Photo via Alan Moore, Dave Gibbons, John Higgins, and DC Comics

You might ask why we’re getting another adaptation of Watchmen when there’s already an R-rated live-action movie from 2009 and a motion comic, which is as faithful an adaptation of the original comics as you can get.

Because people freaking love Watchmen, that’s why. Even though it was a limited series, lasting only two years, it’s been one of the best-selling graphic novels ever. Time called it one of the greatest works of literature in the English language since 1923; BBC Culture noted that its publication marked “the moment when comic books grew up.”

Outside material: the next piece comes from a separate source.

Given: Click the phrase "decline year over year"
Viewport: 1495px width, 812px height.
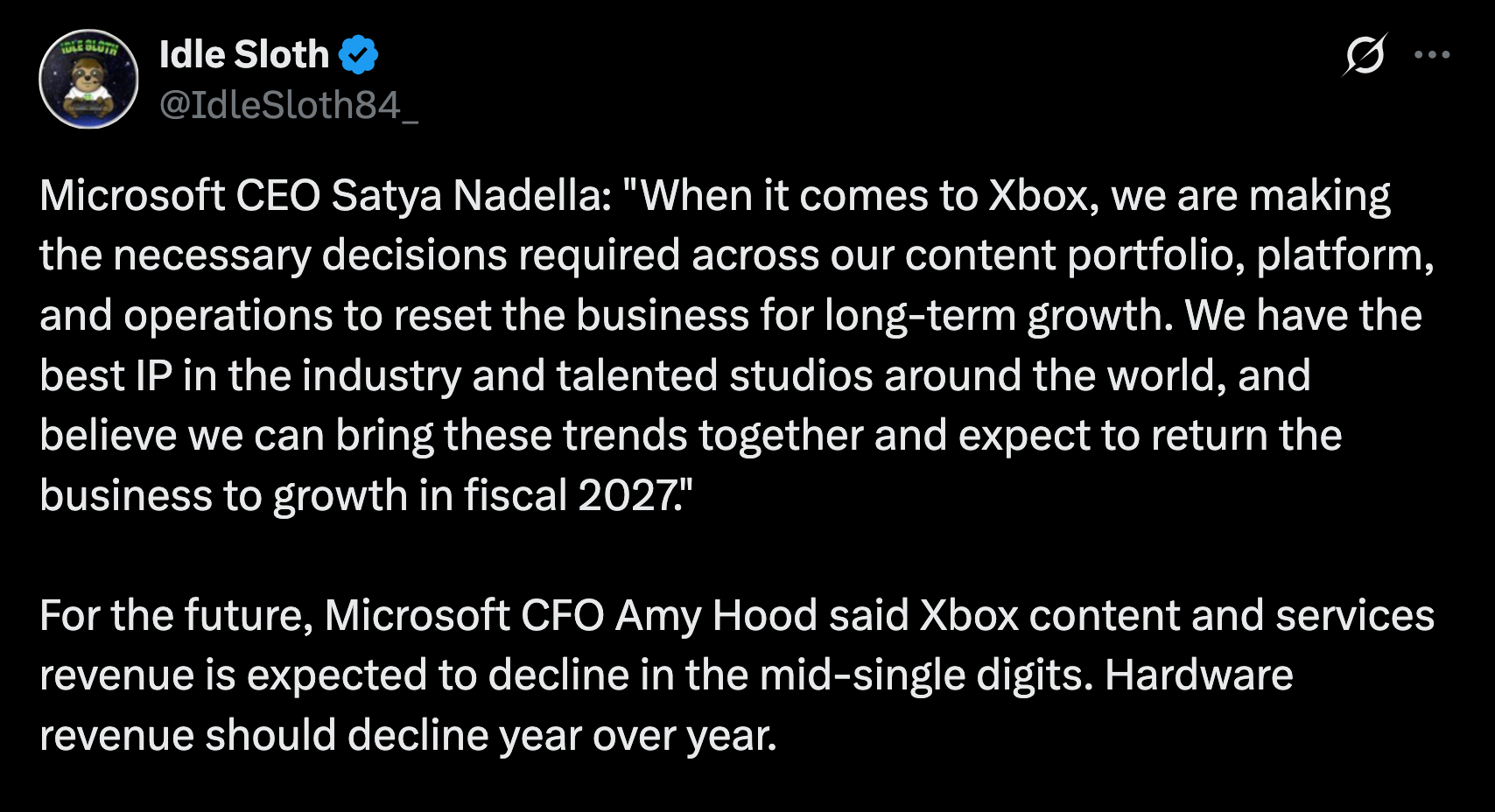Looking at the screenshot, I should (x=562, y=735).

So the appetite for Watchmen is insatiable. In fact, Watchmen characters were recently integrated into the DC: Rebirth universe, and there may even be a television series in the works, too.

Creators Moore and Gibbons were not mentioned in the announcement, so it’s unclear whether or not they support this new project. Fans, however, must be stoked. Stay tuned for a premiere date and more details.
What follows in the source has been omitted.